• **STATED GOAL 1**
Translate this sentence from the message on shared segments into Spanish: "I think this approach balances the requirements cleanly."

• **SELECTED TEXT**
[foreign-memaccess] on shared segments

Fri Sep 27 11:29:32 UTC 2019

Most definitely 2). If the developer creates generalized code, they may not have control of the origin. asShared/asConfined as no-ops are a form of guarantee. Of course, asConfined on a shared segment has an interesting story to tell. I think it has to be a copying semantic; not sure an error is helpful there.

> On Sep 26, 2019, at 5:07 PM, Maurizio Cimadamore <maurizio.cimadamore at oracle.com> wrote:
> 
> 
> On 26/09/2019 19:20, Brian Goetz wrote:
>> I think this approach balances the requirements cleanly.  It puts the cost of concurrent access on the current use cases -- by requiring an extra step to set up the shared buffer -- without perturbing the rest of the API or the performance of the confined use cases.
> 
> Thanks.
> 
> Btw, forgot to mention - this opens up another round of "how should the asXYZ" methods be called. Before we had:
> 
> slice(long, long) -> segment with smaller bounds
> 
> asReadOnly() -> read only segment
> asPinned() -> non closeabe segment
> 
> Now we also have
> 
> asConfined(Thread) -> make a new confined segment with different owner
> asShared() -> make a new shared segment
> 
> 
> I think slice, asReadOnly and asPinned can be seen as 'views' - that is, their temporal scope is the same as the segment they come from. asConfined and asShared are different beasts.
> 
> For now I used the asXYZ for everything, but I'm conscious that maybe a better naming scheme exists.
> 
> Also, there is a question of what asConfined and asShared should do in the case where no change is needed - that is, if you call asConfined(A) on a segment already owned by A - what happens? Similarly, if you call asShared() on an already shared segment, what happens? I think we have three choices:
> 
> 1) give an error - seems harsh
> 2) return same segment - less harsh, but seems irregular - sometimes the segment is killed, sometimes is not
> 3) kill current segment and return new segment every time - seems also a bit harsh
> 
> (the patch I shared is a bit inconsistent in that it does (2) for asShared, but (3) for asConfined)
> 
> I don't have any particular strong preference for any of the choices, other than I kind of dislike (3). (2) seems reasonable overall. Opinions?
> 
> Maurizio
> 
>> 
>> On 9/26/2019 2:10 PM, Maurizio Cimadamore wrote:
>>> Hi,
>>> in a previous document [1] I explored the problem of allowing concurrent access to a memory segment in a safe fashion. From that exploration, it emerged that there was one type of race that was particularly nasty: that is, a race between a thread A attempting to close a segment S while a thread B is attempting to access (read or write) S.
>>> 
>>> The presence of this race makes it really hard to generalize the existing memory access API to cases where concurrent/shared access is needed. Of course one naive solution would be to synchronize every access on the liveness check, but that makes performance really poor - which would defeat the point of having such an API in the first place.

• **MATERIAL FOR THIS TASK**
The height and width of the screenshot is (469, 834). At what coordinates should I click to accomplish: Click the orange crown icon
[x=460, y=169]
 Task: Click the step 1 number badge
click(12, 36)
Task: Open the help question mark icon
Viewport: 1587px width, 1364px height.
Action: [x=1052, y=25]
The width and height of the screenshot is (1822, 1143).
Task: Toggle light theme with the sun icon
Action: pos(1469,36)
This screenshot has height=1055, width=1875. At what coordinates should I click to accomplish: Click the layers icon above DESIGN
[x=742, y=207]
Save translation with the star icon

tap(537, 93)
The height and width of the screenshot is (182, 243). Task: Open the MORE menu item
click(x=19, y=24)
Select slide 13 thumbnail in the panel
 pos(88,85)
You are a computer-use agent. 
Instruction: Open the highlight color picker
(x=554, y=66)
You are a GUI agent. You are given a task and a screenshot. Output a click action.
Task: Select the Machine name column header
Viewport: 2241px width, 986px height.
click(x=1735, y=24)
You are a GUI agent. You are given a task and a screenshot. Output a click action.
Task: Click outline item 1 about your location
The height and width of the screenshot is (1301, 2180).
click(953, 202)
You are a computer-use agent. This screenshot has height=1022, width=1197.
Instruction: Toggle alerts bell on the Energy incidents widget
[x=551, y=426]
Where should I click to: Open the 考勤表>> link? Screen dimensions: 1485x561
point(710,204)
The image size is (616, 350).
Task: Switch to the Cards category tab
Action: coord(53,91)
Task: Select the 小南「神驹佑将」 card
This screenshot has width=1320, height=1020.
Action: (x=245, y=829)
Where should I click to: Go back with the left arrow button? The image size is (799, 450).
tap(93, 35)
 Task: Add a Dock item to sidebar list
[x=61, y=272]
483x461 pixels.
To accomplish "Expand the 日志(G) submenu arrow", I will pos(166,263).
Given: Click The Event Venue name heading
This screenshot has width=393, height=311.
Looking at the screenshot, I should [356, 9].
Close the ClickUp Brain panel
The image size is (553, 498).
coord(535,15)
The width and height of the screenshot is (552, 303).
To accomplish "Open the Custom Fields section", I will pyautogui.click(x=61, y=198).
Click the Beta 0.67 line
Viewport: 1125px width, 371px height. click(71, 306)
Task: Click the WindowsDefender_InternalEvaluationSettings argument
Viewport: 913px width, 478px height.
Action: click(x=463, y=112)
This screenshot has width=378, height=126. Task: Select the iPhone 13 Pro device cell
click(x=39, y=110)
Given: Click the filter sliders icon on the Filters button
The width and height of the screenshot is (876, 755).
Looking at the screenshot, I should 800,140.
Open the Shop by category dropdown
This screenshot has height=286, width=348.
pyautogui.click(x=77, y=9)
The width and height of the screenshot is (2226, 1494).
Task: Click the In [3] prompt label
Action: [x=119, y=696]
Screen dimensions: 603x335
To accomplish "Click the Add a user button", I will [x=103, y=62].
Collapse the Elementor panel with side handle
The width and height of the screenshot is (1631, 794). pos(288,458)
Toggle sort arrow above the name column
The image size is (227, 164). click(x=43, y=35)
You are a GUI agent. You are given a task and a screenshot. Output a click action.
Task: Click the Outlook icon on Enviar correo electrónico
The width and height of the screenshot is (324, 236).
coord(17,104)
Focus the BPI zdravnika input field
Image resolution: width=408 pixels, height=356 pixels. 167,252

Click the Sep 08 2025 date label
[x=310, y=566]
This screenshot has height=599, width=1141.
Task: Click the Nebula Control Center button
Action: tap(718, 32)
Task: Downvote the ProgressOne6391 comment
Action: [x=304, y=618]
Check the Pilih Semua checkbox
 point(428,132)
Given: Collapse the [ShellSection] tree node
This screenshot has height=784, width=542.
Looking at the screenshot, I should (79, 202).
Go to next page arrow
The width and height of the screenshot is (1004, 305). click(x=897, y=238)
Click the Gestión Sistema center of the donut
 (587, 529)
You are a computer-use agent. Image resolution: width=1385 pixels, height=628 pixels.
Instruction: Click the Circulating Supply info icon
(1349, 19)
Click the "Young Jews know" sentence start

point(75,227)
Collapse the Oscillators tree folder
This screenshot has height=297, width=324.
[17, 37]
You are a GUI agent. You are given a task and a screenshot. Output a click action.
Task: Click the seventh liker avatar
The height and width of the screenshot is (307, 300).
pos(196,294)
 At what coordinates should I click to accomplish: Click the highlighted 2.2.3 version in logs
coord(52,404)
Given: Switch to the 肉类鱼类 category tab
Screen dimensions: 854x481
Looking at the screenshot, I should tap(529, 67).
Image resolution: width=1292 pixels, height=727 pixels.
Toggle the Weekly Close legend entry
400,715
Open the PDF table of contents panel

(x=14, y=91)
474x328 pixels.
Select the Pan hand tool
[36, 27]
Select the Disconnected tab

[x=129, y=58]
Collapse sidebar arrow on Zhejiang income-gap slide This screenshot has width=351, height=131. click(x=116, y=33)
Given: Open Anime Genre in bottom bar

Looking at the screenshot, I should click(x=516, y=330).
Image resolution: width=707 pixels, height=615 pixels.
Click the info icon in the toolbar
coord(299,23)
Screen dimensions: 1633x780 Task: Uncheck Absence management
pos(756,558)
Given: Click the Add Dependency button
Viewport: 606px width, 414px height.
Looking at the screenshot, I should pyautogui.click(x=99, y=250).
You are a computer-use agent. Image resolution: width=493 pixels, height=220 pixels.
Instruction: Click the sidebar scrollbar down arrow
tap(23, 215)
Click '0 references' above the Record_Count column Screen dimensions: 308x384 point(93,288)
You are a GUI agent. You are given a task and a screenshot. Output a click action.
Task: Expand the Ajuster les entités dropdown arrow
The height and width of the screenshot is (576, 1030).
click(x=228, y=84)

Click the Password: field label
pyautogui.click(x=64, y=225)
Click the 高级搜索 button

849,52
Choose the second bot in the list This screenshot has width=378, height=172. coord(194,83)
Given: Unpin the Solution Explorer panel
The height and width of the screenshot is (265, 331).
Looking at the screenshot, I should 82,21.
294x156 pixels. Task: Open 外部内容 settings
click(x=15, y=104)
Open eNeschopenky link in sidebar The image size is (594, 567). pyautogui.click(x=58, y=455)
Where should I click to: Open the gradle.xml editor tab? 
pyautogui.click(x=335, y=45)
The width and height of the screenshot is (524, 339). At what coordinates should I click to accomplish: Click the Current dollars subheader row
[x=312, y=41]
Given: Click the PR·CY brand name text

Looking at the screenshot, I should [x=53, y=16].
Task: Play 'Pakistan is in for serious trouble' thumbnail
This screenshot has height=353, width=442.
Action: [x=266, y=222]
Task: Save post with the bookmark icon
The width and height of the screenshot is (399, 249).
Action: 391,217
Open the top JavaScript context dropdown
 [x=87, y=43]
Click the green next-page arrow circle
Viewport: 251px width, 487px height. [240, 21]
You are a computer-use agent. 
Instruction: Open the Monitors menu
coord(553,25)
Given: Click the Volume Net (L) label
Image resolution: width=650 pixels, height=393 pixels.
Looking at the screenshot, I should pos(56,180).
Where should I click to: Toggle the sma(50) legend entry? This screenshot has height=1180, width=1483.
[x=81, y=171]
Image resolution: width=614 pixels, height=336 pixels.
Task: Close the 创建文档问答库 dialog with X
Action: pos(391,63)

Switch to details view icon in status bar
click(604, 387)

• **STATED GOAL 2**
In the rows, starting at the line that contains "Focus the BPI zdravnika input field" and ending at the line that contains "pos(756,558)", change "Collapse" to "Fold". Write out only those lines, with nothing else altered.

• **TASK SOLUTION 1**
Creo que este enfoque equilibra los requisitos de forma limpia.

• **TASK SOLUTION 2**
Focus the BPI zdravnika input field
Image resolution: width=408 pixels, height=356 pixels. 167,252

Click the Sep 08 2025 date label
[x=310, y=566]
This screenshot has height=599, width=1141.
Task: Click the Nebula Control Center button
Action: tap(718, 32)
Task: Downvote the ProgressOne6391 comment
Action: [x=304, y=618]
Check the Pilih Semua checkbox
 point(428,132)
Given: Fold the [ShellSection] tree node
This screenshot has height=784, width=542.
Looking at the screenshot, I should (79, 202).
Go to next page arrow
The width and height of the screenshot is (1004, 305). click(x=897, y=238)
Click the Gestión Sistema center of the donut
 (587, 529)
You are a computer-use agent. Image resolution: width=1385 pixels, height=628 pixels.
Instruction: Click the Circulating Supply info icon
(1349, 19)
Click the "Young Jews know" sentence start

point(75,227)
Fold the Oscillators tree folder
This screenshot has height=297, width=324.
[17, 37]
You are a GUI agent. You are given a task and a screenshot. Output a click action.
Task: Click the seventh liker avatar
The height and width of the screenshot is (307, 300).
pos(196,294)
 At what coordinates should I click to accomplish: Click the highlighted 2.2.3 version in logs
coord(52,404)
Given: Switch to the 肉类鱼类 category tab
Screen dimensions: 854x481
Looking at the screenshot, I should tap(529, 67).
Image resolution: width=1292 pixels, height=727 pixels.
Toggle the Weekly Close legend entry
400,715
Open the PDF table of contents panel

(x=14, y=91)
474x328 pixels.
Select the Pan hand tool
[36, 27]
Select the Disconnected tab

[x=129, y=58]
Fold sidebar arrow on Zhejiang income-gap slide This screenshot has width=351, height=131. click(x=116, y=33)
Given: Open Anime Genre in bottom bar

Looking at the screenshot, I should click(x=516, y=330).
Image resolution: width=707 pixels, height=615 pixels.
Click the info icon in the toolbar
coord(299,23)
Screen dimensions: 1633x780 Task: Uncheck Absence management
pos(756,558)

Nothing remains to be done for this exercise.